BCCI will be happy to adhere to government order on ban of Chinese products or services: Arun Dhumal

BCCI treasurer Arun Dhumal said that the board is will be happy to adhere to government order on ban of Chinese products and services but in absence of the directive, they don’t see any issue with Vivo IPL sponsorship.

VIVO IPL trophy. (Courtesy by BCCI)

VIVO IPL trophy. (Courtesy by BCCI)

HIGHLIGHTS

  • BCCI has created an infrastructure of thousand of crores in the country: Arun Dhumal
  • Vivo retained the title sponsorship rights for the IPL last year for a whopping Rs 2,199 crore
  • Don’t see any issue with Vivo sponsorship for IPL in absence of government order: Dhumal

There is a massive outrage over China and use of Chinese products in the country following the clashes between Indian and Chinese soldiers at the Galwan valley.

20 Indian Army personnel, including a commanding officer, lost their lives in the violent clashes and the Indian government responded by asking the BSNL and MTNL not to use Chinese equipment while upgrading its 4G facilities.

Social media is already abuzz with fans calling for BCCI to remove Vivo, a Chinese phone manufacturer, as the title sponsor of the Indian Premier League.

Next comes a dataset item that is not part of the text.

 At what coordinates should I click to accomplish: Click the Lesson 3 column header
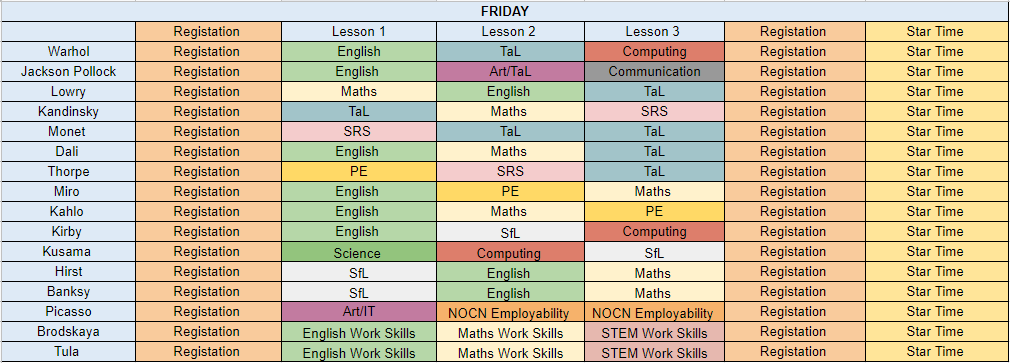[x=654, y=32]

BCCI is anticipating a backlash considering the sentiments in the country and the popularity cricket enjoys in India. However, it insists that the if there is a uniform directive from the government putting a blanket ban on Chinese products and sponsors, then only it will be able to get rid of Vivo as the title sponsor of the IPL.

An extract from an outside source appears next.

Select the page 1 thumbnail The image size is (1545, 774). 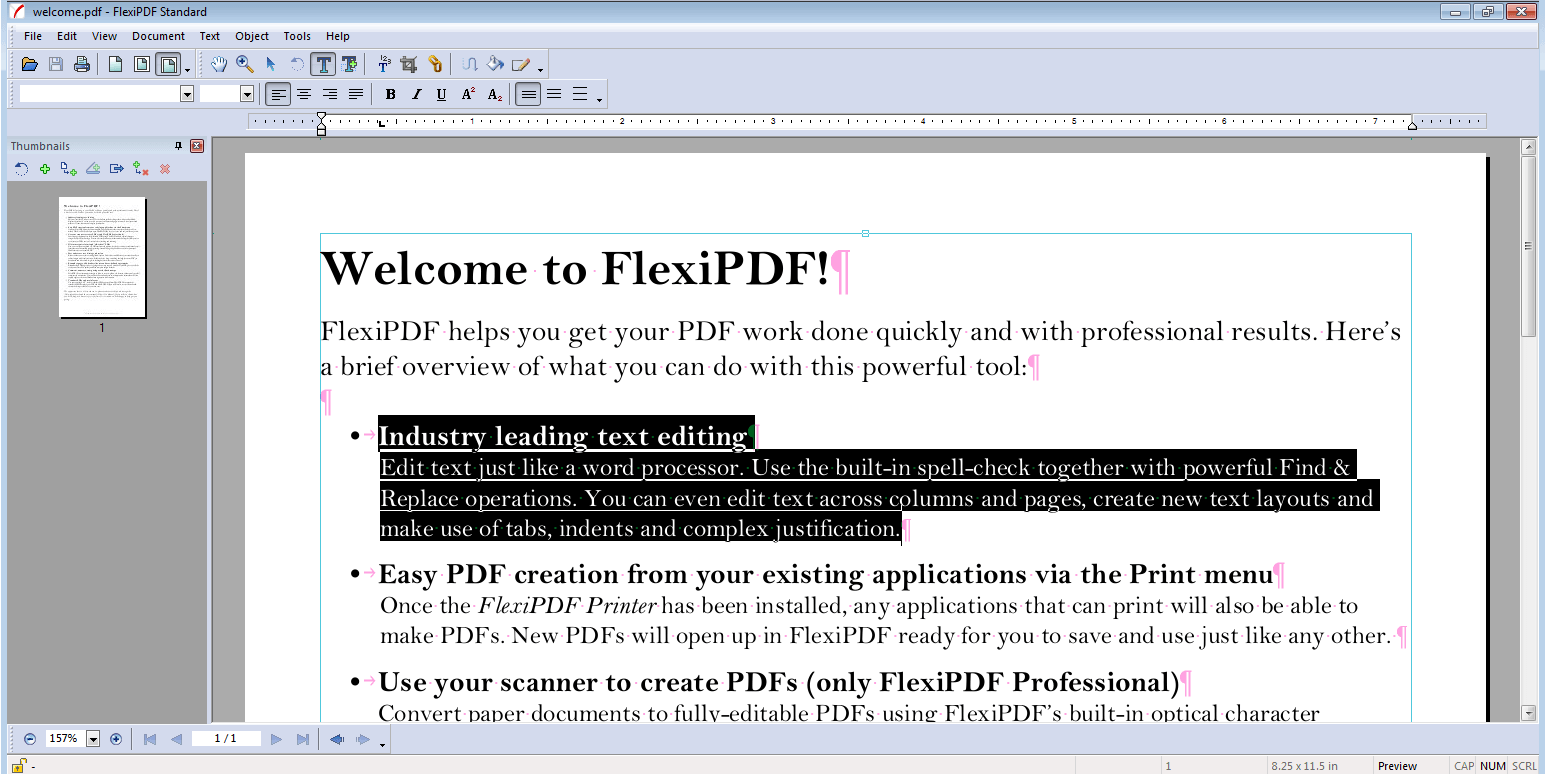tap(103, 257)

“We understand the sentiments in the country, and there could be a backlash over title sponsorship of the IPL but there are still things that we need to understand,” Arun Kumar Dhumal, BCCI tresurer told India Today.

For the record Vivo retained the title sponsorship rights for the IPL last year for a whopping Rs 2,199 crore over a period of five years.

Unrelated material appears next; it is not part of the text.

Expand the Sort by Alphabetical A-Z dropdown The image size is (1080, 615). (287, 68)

“BCCI has created an infrastructure of thousand of crores in the country. If a Chinese company is earning money from the Indian consumer and paying it to the BCCI, which in turn is giving a 40 per cent tax to the government, then I believe we are helping the Indian cause,” Dhumal stressed.

“If there is a directive from the government that no Chinese product or services will be allowed in the country, BCCI will be happy to adhere to it. But in the absence of any such order and if that money is being used in India, and for the betterment of Indian cricket, then I don’t see any issue with it.”